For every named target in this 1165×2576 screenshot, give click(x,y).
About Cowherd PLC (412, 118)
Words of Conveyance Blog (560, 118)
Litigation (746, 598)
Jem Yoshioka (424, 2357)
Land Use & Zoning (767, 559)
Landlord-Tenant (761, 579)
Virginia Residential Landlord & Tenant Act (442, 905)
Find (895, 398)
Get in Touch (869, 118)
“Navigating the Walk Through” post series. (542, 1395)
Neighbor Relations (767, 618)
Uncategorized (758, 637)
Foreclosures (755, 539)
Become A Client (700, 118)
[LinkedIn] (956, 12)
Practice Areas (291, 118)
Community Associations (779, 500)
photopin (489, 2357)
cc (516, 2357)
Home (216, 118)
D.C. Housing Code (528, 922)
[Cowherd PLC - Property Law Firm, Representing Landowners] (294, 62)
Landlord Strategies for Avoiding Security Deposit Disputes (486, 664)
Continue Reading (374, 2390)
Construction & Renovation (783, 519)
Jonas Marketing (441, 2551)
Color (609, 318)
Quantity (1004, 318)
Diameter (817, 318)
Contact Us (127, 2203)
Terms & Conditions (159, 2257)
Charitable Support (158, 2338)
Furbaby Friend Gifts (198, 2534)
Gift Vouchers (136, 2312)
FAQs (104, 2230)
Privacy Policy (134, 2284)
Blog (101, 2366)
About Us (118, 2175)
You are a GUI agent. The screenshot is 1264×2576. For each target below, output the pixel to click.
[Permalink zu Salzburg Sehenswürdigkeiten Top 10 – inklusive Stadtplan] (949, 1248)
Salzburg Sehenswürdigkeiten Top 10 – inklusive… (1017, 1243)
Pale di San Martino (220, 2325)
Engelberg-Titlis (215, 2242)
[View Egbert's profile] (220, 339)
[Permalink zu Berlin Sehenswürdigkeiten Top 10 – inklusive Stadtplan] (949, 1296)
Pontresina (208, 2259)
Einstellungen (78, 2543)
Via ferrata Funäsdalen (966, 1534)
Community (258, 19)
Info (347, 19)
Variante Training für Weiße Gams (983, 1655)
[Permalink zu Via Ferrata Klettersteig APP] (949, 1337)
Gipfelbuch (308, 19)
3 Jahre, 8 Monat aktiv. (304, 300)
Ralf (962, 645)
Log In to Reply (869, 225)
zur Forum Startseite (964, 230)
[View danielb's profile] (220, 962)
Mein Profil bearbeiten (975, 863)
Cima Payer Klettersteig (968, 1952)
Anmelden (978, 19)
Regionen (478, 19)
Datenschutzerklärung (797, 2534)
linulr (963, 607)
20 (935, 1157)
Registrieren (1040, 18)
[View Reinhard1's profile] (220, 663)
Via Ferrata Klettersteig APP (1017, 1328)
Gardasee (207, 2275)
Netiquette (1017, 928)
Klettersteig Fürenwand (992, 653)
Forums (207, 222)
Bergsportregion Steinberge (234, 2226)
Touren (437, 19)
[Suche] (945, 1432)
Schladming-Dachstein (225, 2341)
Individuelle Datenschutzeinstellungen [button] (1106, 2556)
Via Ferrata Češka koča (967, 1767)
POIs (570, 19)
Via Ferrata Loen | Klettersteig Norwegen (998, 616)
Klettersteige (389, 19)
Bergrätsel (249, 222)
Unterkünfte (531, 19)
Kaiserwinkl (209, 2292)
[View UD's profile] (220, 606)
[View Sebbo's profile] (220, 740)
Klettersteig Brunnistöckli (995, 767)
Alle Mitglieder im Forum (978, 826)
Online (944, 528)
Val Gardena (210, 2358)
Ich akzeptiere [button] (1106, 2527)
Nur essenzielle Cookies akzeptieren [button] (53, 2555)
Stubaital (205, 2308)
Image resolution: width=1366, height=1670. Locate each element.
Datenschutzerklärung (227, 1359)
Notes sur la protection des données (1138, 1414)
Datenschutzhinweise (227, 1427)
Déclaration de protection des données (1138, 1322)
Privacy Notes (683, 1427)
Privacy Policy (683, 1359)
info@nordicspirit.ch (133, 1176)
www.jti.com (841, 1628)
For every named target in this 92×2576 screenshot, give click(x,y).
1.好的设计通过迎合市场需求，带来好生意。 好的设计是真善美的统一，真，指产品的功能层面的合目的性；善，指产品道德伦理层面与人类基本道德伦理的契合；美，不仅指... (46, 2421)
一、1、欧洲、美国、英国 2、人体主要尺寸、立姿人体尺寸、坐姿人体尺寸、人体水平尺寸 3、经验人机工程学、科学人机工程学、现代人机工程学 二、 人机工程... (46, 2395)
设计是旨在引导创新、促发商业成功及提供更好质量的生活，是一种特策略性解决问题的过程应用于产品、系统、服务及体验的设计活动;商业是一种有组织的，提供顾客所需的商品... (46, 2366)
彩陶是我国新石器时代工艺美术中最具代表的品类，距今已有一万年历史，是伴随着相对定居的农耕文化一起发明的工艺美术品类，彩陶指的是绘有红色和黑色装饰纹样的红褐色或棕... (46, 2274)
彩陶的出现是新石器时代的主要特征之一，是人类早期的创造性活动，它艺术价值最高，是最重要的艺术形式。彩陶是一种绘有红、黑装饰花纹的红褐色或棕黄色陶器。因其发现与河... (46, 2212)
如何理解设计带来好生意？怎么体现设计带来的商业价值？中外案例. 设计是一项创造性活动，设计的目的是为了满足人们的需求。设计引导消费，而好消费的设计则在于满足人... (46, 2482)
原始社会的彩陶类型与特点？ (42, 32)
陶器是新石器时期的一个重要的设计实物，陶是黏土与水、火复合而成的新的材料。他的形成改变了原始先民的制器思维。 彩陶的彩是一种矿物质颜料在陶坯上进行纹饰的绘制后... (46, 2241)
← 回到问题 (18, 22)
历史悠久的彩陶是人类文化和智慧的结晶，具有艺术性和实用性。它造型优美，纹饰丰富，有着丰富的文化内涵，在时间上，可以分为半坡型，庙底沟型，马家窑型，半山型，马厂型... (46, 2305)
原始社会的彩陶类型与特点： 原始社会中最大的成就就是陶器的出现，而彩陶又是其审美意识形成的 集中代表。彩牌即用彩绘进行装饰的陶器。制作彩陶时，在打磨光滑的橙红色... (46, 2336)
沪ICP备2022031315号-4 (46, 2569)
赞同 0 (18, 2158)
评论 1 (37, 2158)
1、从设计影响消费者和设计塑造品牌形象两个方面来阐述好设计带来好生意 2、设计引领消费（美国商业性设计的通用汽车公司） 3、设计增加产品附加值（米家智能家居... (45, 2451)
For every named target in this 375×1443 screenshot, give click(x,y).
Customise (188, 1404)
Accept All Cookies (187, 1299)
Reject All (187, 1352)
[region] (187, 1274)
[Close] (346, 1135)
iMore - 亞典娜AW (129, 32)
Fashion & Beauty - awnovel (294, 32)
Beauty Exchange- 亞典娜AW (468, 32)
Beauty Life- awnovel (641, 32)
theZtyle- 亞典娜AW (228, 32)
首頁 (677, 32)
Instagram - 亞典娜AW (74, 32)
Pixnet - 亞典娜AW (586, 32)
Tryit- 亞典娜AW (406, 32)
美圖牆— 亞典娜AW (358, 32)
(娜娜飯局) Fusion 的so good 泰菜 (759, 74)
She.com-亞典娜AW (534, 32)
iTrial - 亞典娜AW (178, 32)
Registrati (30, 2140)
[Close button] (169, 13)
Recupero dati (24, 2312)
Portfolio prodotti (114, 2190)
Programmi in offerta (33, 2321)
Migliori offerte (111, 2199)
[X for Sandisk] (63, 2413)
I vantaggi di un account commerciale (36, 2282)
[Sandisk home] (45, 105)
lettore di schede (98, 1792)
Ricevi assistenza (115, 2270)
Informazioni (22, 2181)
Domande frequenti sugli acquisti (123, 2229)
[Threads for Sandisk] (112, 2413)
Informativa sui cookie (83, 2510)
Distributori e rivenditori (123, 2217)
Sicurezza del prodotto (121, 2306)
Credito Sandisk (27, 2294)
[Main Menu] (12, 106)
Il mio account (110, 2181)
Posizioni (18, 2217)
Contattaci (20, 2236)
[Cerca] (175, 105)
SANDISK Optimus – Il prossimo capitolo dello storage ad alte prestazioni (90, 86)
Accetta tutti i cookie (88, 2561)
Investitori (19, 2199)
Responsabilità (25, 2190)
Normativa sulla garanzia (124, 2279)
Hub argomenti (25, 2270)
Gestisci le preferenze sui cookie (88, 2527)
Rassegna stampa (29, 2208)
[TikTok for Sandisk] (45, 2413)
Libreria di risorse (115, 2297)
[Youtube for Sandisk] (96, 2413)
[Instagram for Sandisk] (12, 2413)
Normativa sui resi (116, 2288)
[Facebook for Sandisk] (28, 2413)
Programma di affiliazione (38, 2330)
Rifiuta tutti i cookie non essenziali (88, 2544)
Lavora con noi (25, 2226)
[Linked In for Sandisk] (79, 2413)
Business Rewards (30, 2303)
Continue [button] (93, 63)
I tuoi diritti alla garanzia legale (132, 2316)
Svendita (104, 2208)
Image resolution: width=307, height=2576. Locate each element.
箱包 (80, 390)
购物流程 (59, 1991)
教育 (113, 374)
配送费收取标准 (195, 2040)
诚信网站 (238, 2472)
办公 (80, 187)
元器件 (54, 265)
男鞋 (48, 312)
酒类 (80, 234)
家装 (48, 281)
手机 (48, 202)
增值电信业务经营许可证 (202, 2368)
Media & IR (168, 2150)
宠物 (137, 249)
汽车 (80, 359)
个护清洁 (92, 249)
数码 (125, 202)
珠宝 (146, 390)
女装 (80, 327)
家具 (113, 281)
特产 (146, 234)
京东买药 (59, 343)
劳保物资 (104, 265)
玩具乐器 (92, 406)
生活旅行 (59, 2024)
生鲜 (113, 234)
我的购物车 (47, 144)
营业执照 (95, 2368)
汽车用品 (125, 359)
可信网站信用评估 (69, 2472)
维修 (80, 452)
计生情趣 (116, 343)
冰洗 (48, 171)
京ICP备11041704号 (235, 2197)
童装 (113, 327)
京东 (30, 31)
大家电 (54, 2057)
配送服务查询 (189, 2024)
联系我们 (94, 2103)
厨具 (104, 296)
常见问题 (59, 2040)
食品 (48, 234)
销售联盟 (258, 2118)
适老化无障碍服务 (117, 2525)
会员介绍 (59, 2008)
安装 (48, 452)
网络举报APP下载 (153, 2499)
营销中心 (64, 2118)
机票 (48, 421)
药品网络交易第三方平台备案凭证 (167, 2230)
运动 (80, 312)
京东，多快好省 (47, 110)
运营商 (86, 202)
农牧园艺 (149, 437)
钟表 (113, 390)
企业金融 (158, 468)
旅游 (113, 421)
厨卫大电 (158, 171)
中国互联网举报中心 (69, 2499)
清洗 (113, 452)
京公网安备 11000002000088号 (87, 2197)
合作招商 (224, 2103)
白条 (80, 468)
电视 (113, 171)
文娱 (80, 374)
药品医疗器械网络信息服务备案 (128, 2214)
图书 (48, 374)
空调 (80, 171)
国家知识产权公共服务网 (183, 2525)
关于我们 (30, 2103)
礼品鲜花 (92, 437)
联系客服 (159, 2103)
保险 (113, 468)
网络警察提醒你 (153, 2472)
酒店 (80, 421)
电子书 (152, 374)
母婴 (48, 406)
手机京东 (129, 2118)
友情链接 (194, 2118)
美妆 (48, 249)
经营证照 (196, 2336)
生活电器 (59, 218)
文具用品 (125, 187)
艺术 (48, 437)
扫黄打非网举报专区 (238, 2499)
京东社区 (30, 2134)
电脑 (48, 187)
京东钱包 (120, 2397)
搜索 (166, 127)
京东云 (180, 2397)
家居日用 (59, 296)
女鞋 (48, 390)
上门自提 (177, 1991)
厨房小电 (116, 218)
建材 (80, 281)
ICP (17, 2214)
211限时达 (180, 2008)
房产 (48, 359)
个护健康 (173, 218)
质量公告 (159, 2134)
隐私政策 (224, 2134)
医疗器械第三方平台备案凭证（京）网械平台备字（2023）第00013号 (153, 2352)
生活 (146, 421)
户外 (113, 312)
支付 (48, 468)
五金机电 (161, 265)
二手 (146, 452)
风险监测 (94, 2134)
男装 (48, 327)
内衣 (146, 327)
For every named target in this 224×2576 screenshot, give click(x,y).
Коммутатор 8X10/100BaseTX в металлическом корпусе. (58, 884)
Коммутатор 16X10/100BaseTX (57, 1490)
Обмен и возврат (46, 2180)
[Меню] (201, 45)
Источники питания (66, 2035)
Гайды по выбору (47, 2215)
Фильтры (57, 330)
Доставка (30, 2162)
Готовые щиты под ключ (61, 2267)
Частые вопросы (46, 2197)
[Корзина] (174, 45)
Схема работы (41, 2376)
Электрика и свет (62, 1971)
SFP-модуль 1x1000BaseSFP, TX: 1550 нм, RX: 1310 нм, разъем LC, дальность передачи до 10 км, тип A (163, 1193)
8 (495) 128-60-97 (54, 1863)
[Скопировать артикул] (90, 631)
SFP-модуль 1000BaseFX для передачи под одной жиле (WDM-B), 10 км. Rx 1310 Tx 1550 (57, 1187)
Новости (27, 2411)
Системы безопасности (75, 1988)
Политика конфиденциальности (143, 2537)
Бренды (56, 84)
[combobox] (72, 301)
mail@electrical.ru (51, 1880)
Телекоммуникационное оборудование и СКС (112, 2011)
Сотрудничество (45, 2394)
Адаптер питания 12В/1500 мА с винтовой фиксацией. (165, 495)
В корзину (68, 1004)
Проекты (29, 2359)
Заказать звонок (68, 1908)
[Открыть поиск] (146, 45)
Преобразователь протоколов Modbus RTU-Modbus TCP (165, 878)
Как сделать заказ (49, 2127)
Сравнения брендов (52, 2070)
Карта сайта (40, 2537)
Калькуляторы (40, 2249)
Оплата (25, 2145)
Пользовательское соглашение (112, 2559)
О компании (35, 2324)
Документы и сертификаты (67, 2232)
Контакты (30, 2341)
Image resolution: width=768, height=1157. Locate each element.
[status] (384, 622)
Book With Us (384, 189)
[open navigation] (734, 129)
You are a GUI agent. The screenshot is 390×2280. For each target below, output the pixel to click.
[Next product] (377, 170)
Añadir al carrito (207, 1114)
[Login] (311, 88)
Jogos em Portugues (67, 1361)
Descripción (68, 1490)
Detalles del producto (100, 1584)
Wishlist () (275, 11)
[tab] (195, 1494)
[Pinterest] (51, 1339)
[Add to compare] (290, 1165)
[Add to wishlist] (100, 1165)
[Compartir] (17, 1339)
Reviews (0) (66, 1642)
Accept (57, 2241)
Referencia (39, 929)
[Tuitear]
• • • •
● **Prompt**
Look above for the line that contains "Credito Sandisk (27, 2294)". Starting there, transcribe every line exactly until you have copied the line that contains "Business Rewards (30, 2303)".

● **Solution to this problem**
Credito Sandisk (27, 2294)
[Main Menu] (12, 106)
Il mio account (110, 2181)
Posizioni (18, 2217)
Contattaci (20, 2236)
[Cerca] (175, 105)
SANDISK Optimus – Il prossimo capitolo dello storage ad alte prestazioni (90, 86)
Accetta tutti i cookie (88, 2561)
Investitori (19, 2199)
Responsabilità (25, 2190)
Normativa sulla garanzia (124, 2279)
Hub argomenti (25, 2270)
Gestisci le preferenze sui cookie (88, 2527)
Rassegna stampa (29, 2208)
[TikTok for Sandisk] (45, 2413)
Libreria di risorse (115, 2297)
[Youtube for Sandisk] (96, 2413)
[Instagram for Sandisk] (12, 2413)
Normativa sui resi (116, 2288)
[Facebook for Sandisk] (28, 2413)
Programma di affiliazione (38, 2330)
Rifiuta tutti i cookie non essenziali (88, 2544)
Lavora con noi (25, 2226)
[Linked In for Sandisk] (79, 2413)
Business Rewards (30, 2303)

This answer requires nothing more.